By contrast, Dave likes to mildly complain about having had to go on long driving and camping summer vacations with his family every year: the four of them plus Grandma Topham squeezed into a string of family cars, hauling a used, homemade popup trailer, and exploring in every direction (east, west, and south to the States), seeing as far as they could while still being home within two weeks. And they saw a lot. And more than that, they bonded and have all these shared memories of their Dad stopping at every Civil War battlesite; him "accidentally" missing the turnoff that would have taken them into Nashville; them using the pie irons over campfires in several states and provinces; that time Ruthann fell out of the gap in the tent and thudded to the ground in the middle of the night. That's the real point of family vacations, and that's what I most regret missing out on.
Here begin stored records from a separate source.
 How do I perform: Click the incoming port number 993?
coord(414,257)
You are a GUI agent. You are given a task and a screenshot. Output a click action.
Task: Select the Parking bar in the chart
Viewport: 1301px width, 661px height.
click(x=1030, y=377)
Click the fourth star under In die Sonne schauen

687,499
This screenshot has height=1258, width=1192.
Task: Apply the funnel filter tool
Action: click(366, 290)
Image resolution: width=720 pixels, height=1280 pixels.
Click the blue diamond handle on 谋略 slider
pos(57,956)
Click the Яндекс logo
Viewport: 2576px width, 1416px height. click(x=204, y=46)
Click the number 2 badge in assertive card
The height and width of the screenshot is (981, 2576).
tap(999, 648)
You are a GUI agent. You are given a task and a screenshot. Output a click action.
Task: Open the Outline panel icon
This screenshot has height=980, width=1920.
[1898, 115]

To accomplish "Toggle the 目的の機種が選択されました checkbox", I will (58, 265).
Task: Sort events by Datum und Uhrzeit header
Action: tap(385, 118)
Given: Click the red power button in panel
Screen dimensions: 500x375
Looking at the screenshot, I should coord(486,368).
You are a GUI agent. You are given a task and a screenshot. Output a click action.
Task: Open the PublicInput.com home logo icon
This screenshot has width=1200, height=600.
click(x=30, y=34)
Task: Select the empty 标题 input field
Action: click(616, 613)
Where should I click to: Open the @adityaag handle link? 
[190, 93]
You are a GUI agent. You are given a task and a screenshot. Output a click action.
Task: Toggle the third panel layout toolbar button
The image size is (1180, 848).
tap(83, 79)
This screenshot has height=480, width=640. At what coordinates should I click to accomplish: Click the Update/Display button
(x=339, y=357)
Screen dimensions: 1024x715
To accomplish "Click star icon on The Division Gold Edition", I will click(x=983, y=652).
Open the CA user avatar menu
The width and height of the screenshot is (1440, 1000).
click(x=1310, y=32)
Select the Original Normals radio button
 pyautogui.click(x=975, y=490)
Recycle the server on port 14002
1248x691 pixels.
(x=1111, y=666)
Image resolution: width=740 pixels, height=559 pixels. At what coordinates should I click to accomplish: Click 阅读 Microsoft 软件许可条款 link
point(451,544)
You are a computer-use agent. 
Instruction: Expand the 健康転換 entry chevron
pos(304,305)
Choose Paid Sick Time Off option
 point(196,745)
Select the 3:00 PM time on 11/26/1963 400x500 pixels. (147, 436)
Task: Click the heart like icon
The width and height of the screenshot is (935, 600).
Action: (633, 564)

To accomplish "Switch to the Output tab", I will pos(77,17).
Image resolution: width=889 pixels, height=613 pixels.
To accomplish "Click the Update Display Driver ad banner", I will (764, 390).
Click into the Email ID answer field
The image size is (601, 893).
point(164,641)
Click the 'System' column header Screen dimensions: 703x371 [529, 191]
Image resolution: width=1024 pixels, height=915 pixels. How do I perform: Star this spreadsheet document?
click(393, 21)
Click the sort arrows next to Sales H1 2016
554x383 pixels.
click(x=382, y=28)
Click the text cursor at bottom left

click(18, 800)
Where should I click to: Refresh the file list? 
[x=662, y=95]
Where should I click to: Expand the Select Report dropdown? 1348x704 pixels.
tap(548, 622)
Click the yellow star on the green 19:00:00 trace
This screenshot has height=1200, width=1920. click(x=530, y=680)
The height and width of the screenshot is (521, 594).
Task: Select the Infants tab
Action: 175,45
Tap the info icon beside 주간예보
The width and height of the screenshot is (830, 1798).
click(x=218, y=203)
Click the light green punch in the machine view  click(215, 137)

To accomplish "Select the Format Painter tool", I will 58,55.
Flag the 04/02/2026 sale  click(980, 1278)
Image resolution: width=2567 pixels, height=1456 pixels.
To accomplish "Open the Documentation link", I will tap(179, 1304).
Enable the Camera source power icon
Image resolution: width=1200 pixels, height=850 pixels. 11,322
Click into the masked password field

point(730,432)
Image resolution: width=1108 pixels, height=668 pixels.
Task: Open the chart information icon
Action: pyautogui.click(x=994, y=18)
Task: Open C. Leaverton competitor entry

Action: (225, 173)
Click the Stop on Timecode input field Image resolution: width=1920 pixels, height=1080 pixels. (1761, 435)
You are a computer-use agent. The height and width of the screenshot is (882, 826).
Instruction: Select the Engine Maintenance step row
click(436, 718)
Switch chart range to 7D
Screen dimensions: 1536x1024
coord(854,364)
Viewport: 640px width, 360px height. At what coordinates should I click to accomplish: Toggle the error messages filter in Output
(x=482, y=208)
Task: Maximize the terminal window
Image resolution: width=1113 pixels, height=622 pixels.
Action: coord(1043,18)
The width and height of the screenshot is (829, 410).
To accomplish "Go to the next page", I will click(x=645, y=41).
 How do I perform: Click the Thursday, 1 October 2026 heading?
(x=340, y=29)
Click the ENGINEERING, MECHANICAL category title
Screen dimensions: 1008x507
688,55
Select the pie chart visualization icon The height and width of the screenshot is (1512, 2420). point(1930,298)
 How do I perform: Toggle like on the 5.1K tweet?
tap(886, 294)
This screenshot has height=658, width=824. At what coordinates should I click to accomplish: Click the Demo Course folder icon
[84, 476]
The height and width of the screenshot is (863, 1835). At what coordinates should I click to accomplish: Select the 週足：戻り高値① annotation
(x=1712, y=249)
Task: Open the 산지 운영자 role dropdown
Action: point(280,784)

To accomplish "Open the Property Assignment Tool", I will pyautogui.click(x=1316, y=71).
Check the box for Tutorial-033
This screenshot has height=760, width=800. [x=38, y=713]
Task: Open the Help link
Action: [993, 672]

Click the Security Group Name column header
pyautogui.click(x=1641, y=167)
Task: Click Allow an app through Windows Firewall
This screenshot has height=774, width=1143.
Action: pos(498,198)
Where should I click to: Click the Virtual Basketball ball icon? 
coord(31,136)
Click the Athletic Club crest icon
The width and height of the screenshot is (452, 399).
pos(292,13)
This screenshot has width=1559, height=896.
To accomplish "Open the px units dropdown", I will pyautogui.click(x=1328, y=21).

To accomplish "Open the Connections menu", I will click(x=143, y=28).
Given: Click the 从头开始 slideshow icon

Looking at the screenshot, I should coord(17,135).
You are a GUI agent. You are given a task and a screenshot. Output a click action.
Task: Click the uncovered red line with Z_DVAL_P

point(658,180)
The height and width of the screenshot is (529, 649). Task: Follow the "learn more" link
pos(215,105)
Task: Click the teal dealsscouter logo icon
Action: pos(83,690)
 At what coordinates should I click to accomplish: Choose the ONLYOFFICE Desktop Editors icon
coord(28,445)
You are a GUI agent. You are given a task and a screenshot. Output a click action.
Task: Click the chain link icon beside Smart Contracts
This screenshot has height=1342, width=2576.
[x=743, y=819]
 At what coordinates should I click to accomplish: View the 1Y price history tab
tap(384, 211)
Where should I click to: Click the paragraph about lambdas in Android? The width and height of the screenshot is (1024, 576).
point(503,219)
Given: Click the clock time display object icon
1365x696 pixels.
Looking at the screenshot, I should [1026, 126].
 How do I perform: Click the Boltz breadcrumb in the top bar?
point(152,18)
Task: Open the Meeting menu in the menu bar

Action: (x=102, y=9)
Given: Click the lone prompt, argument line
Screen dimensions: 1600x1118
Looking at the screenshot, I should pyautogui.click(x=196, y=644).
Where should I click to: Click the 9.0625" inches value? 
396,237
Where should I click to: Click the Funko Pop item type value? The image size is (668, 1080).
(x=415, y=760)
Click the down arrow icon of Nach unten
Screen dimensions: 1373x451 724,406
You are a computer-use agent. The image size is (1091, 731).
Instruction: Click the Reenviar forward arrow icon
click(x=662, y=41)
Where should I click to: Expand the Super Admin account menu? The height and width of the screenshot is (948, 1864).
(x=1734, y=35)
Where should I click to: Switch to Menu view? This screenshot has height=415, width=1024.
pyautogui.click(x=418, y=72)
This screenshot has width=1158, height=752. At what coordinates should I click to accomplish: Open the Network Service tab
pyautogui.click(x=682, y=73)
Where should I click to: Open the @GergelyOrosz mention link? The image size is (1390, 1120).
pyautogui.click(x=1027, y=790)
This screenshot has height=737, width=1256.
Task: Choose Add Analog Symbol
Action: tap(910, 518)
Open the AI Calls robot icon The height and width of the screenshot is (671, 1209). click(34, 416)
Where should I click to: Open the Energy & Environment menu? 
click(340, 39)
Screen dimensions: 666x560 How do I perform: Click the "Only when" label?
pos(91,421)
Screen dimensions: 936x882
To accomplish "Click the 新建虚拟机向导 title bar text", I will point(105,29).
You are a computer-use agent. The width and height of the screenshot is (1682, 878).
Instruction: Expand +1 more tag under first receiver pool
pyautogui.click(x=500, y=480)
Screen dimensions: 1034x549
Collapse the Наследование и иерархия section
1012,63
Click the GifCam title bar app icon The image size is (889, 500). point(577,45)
I'll also note that Dave's summer also included going to the cottage at Sauble Beach whenever they weren't hauling the trailer: his family had even less disposable income than mine, but where you spend that income all comes down to priorities, and what me and my brothers always felt growing up was that we were not anyone's priority.

I chose this week's song before I even knew what I was going to write about -- just another favourite song for me and my university gang -- so while it has no deep meaning, I did like the opportunity to remember riding the old Colonel.